A flag indicating whether fits should fail silently.

size

A number for the size of the labels.

suffix

Additional text to display after the number on the y-axis.

tails

A flag or NULL specifying whether to only include distributions with both tails.

trans

A string which transformation to use by default "log10".

weight

A string of the numeric column in data with positive weights less than or equal to 1,000 or NULL.

x

The object.

xbreaks

The x-axis breaks as one of:

  • NULL for no breaks

  • waiver() for the default breaks

  • A numeric vector of positions

xintercept

The x-value for the intersect

xlab

A string of the x-axis label.

yintercept

The y-value for the intersect.

ylab

A string of the x-axis label.

burrIII3.weight

weight parameter for the Burr III distribution.

burrIII3.shape1

shape1 parameter for the Burr III distribution.

burrIII3.shape2

shape2 parameter for the Burr III distribution.

burrIII3.scale

scale parameter for the Burr III distribution.

gamma.weight

weight parameter for the gamma distribution.

gamma.shape

shape parameter for the gamma distribution.

gamma.scale

scale parameter for the gamma distribution.

gompertz.weight

weight parameter for the Gompertz distribution.

gompertz.location

location parameter for the Gompertz distribution.

gompertz.shape

shape parameter for the Gompertz distribution.

invpareto.weight

weight parameter for the inverse Pareto distribution.

invpareto.shape

shape parameter for the inverse Pareto distribution.

invpareto.scale

scale parameter for the inverse Pareto distribution.

lgumbel.weight

weight parameter for the log-Gumbel distribution.

lgumbel.locationlog

location parameter for the log-Gumbel distribution.

lgumbel.scalelog

scale parameter for the log-Gumbel distribution.

llogis.weight

weight parameter for the log-logistic distribution.

llogis.locationlog

location parameter for the log-logistic distribution.

llogis.scalelog

scale parameter for the log-logistic distribution.

llogis_llogis.weight

weight parameter for the log-logistic log-logistic mixture distribution.

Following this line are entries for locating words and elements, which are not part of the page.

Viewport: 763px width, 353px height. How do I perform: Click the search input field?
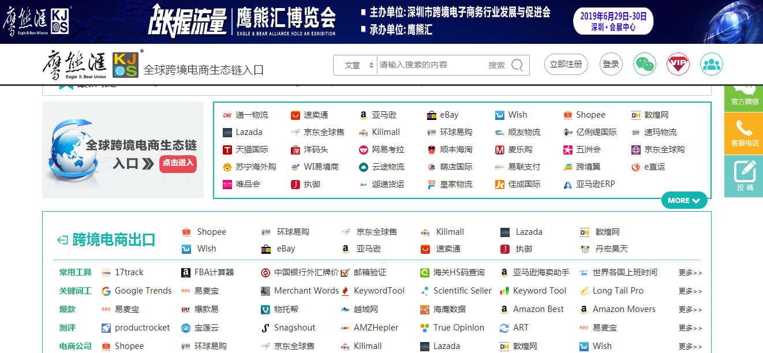[x=430, y=65]
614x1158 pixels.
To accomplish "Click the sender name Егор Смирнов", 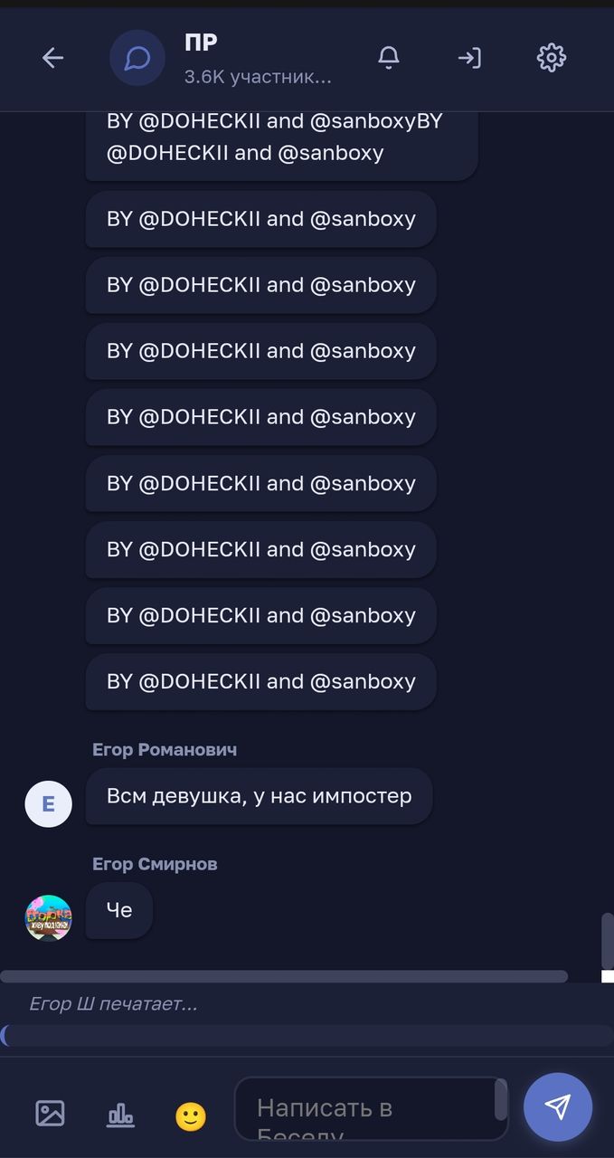I will pos(155,864).
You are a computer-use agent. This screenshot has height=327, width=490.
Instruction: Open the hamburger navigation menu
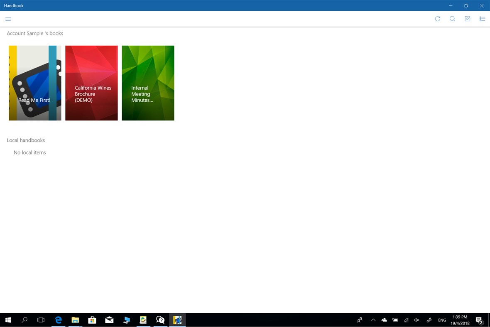(x=8, y=19)

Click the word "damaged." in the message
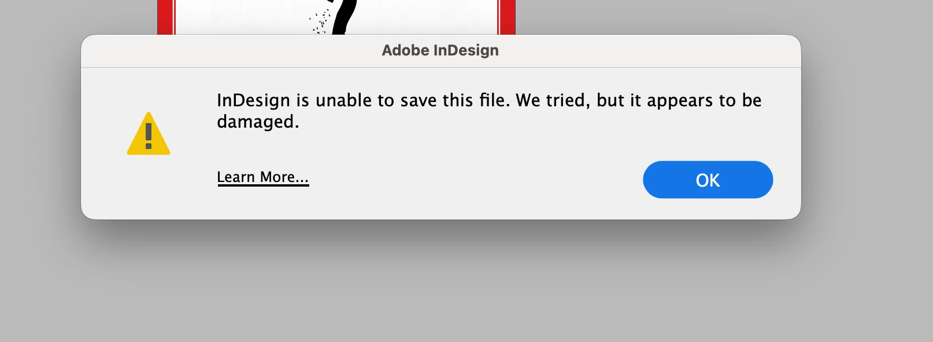point(258,122)
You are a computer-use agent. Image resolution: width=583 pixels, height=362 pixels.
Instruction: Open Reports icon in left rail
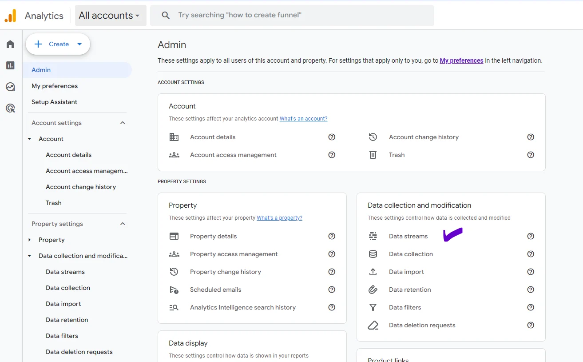point(10,65)
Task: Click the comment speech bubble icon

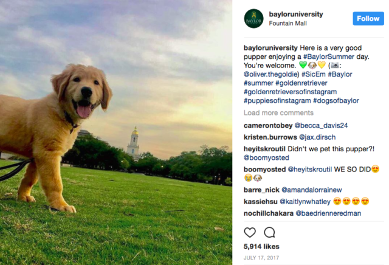Action: [x=269, y=232]
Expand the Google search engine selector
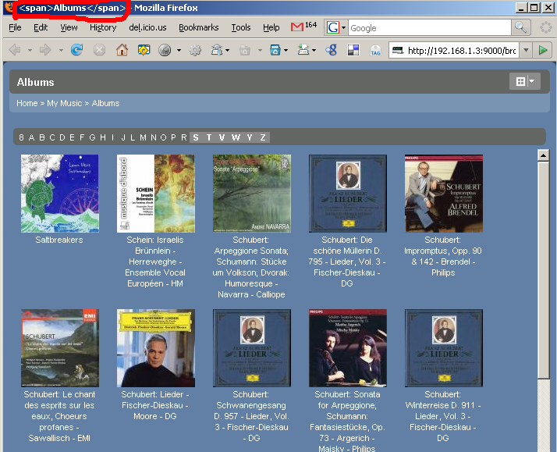 336,27
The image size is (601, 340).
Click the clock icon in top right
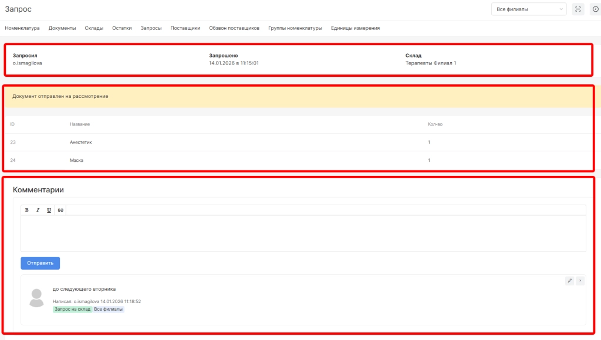click(x=595, y=9)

llogis_llogis.locationlog1

locationlog1 parameter for the log-logistic log-logistic mixture distribution.

llogis_llogis.scalelog1

scalelog1 parameter for the log-logistic log-logistic mixture distribution.

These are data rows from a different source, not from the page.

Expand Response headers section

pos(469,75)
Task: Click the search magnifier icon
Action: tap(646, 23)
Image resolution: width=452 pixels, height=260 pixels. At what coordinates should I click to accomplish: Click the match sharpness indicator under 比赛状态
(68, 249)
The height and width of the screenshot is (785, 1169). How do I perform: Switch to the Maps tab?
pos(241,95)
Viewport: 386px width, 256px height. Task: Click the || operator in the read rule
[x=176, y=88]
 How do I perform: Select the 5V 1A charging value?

llogis_llogis.locationlog2

locationlog2 parameter for the log-logistic log-logistic mixture distribution.

llogis_llogis.scalelog2

scalelog2 parameter for the log-logistic log-logistic mixture distribution.

llogis_llogis.pmix

pmix parameter for the log-logistic log-logistic mixture distribution.

lnorm.weight

weight parameter for the log-normal distribution.

lnorm.meanlog

meanlog parameter for the log-normal distribution.

lnorm.sdlog

sdlog parameter for the log-normal distribution.

lnorm_lnorm.weight

weight parameter for the log-normal log-normal mixture distribution.

lnorm_lnorm.meanlog1

meanlog1 parameter for the log-normal log-normal mixture distribution.

lnorm_lnorm.sdlog1

sdlog1 parameter for the log-normal log-normal mixture distribution.

lnorm_lnorm.meanlog2

meanlog2 parameter for the log-normal log-normal mixture distribution.

lnorm_lnorm.sdlog2

sdlog2 parameter for the log-normal log-normal mixture distribution.

lnorm_lnorm.pmix

pmix parameter for the log-normal log-normal mixture distribution.

weibull.weight

weight parameter for the Weibull distribution.

weibull.shape

shape parameter for the Weibull distribution.

weibull.scale

scale parameter for the Weibull distribution.